With the U.S. still barely recovered from to al partisan gridlock and political dysfunction, Germany has once again formed a “grand coalition” bringing together the two main center-right and center-left parties, which collectively won more than 70% of the vote in last September’s parliamentary elections. The biggest sticking point? Figuring out the best mechanism for determining the country’s minimum wage.
How do the Germans manage to produce such cooperation and consensus in a system of five parties – and what might politics look like if the U.S. had such a multiparty system? Part of the answer in Germany lies in the intricate construction of its electoral process which, for obvious historical reasons, was designed after World War II to decentralize and disperse power.
Members of the lower house of parliament, the Bundestag, are chosen through a process in which each German citizen has two votes. The first vote, as in the U.S., is cast for an individual person to represent a specific electoral district. The second, and ultimately more influential, vote is cast directly for a political party and determines the overall party composition of government.

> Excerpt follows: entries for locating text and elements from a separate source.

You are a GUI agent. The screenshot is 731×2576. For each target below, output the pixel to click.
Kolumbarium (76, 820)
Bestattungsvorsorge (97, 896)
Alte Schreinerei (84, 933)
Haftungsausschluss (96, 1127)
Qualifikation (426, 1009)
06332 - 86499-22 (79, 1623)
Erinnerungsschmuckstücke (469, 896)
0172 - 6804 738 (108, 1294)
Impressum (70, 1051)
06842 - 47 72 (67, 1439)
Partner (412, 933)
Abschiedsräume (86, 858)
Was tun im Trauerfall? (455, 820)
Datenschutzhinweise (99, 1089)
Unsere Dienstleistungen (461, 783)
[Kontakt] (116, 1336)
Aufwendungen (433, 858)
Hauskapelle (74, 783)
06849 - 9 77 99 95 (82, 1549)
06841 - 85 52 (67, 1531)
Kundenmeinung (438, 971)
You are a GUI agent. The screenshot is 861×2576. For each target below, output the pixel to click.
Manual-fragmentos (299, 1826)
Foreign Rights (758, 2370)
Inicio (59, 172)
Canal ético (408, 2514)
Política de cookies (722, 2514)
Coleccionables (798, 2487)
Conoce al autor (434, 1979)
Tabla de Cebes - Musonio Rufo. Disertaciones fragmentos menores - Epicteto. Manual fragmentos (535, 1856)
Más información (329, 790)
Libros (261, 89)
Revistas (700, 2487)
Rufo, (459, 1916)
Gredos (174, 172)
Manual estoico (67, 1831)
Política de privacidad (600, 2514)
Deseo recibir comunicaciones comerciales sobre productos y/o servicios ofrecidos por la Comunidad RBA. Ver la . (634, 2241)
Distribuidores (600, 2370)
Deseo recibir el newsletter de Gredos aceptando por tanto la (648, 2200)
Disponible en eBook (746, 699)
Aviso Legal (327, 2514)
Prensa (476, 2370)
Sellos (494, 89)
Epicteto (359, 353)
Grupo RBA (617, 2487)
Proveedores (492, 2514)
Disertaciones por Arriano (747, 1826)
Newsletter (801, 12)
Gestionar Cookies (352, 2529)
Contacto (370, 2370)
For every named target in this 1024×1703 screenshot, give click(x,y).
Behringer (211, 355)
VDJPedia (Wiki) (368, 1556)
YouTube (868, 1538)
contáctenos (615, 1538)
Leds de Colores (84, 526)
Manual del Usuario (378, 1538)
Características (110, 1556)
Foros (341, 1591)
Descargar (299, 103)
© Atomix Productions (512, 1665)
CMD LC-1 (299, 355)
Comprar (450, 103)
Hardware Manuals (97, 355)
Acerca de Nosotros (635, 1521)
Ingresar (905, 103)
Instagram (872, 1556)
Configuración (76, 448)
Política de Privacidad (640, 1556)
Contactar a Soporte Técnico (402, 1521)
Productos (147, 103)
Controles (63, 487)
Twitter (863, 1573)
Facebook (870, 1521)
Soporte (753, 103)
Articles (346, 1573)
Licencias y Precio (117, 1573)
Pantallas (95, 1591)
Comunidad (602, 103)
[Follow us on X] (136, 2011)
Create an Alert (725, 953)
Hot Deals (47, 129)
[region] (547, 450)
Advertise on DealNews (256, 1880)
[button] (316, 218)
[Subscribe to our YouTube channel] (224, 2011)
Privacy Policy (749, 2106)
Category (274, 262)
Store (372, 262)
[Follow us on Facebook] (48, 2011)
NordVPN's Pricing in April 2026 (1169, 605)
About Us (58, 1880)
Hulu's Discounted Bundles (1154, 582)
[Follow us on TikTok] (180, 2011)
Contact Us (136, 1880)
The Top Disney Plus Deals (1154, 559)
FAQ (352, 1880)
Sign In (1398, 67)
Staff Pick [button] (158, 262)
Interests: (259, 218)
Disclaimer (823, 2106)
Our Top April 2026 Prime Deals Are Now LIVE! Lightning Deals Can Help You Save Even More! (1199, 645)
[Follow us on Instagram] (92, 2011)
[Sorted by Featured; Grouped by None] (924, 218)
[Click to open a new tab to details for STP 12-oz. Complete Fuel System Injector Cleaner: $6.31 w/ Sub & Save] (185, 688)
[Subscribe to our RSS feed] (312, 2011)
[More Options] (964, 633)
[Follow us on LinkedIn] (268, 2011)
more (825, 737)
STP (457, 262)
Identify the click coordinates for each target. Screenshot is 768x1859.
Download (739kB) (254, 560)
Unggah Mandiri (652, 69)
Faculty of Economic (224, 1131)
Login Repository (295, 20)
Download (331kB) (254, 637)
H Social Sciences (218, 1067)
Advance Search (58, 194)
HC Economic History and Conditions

Such use of a proportional representation system almost guarantees that Germany will have a multiparty system. But in order to avoid chaotic hyper-fragmentation among parties (as found, for instance, in Italy) Germany enforces a threshold of 5% for a party to enter into the Bundestag. Essentially, any party that fails to gain at least 5% of the national vote is excluded from parliament, a provision that has proven useful in promoting centrism and marginalizing extremes, including both neo-fascist parties and the remnants of the old Communist Party in East Germany.
In all, the German system has tended to yield parliaments with about five parties represented — which is also roughly what the U.S. political system might produce under similar rules.
Consider first the Democrats in the U.S., who have long been a loose coalition between classic “blue collar voters” (who have a strong interest in issues like labor rights and the social safety net) and socially liberal voters (who are focused more on themes of multiculturalism and diversity). Of late, the two branches have been cooperating well. But the old fault lines can still turn up, such as in the debate over immigration, in which one wing is mostly concern about domestic wage competition and the other side places more emphasis on the civil rights of minorities. It’s not hard to imagine the blue-collar Democrats and the socially liberal Democrats forming separate parties under a proportional representation approach.
The Republicans, it’s now evident, are much more fragmented, consisting of a rump of “Establishment Republicans,” a Tea Party cohort maniacally focused on reducing the size of government, and a religious right that prioritizes “traditional values.” Clearly these groups do overlap, as perhaps best illustrated by the fondness of Michele Bachmann both for overturning Obamacare and for heralding the arrival of the Rapture. In a multiparty system, these various branches wings would likely sort into three separate parties – thus totaling five parties across the political spectrum, as is usually the case in Germany.
This year in Germany, the 5% threshold led to this exclusion of the small, free-market oriented Free Democratic Party, which has served as the junior partner since 2009 in the government led by Angela Merkel’s Christian Democratic Union. This forced Merkel to turn to the Social Democrats to reach a governing majority.
Naturally, each major party would prefer to have unilateral control over government, but the decision to form a broad governing coalition between the German center-right and the center-left is hardly unprecedented: the same situation prevailed from 2005 to 2009, a period during which Germany weathered the global economic downturn far better than most countries. Just as the American two-party system has led to sharp polarization, the German multiparty system has pushed them towards greater accommodation.
“Grand coalition” governments are not panaceas. Most notably, they often suffer from an inability to offer more than incremental changes and a tendency to fracture under stress. In the longer run it’s also problematic not to have the government in power checked by forceful opposition from a major party outside government.
Still, such arrangements promote broad consensus and enhance the stability of a political system , given that the governing coalition incorporates parties supported by 7 in 10 voters. The last time the U.S. had anything remotely like such a grand coalition was in the period after 9/11 when leaders from both parties coalesced around President George W. Bush and Democrats made little attempt to use their one-vote Senate majority to obstructionist ends.
The 11th-hour vote on October 18 to reopen the U.S. federal government and avert a catastrophic debt default also offered the faint outline of a centrist governing coalition: the measure passed the Senate by 81-18 and the House by 285-144, with the support of leaders of both parties in both houses and of president. The more recent Ryan-Murray budget deal also offers prospects of reasonable compromise. This makes it all the more intriguing to imagine what American government could accomplish with the four years of the sort of sensible, centrist politics and policymaking that seems likely to prevail in Germany thanks (at least in part) to its multiparty system.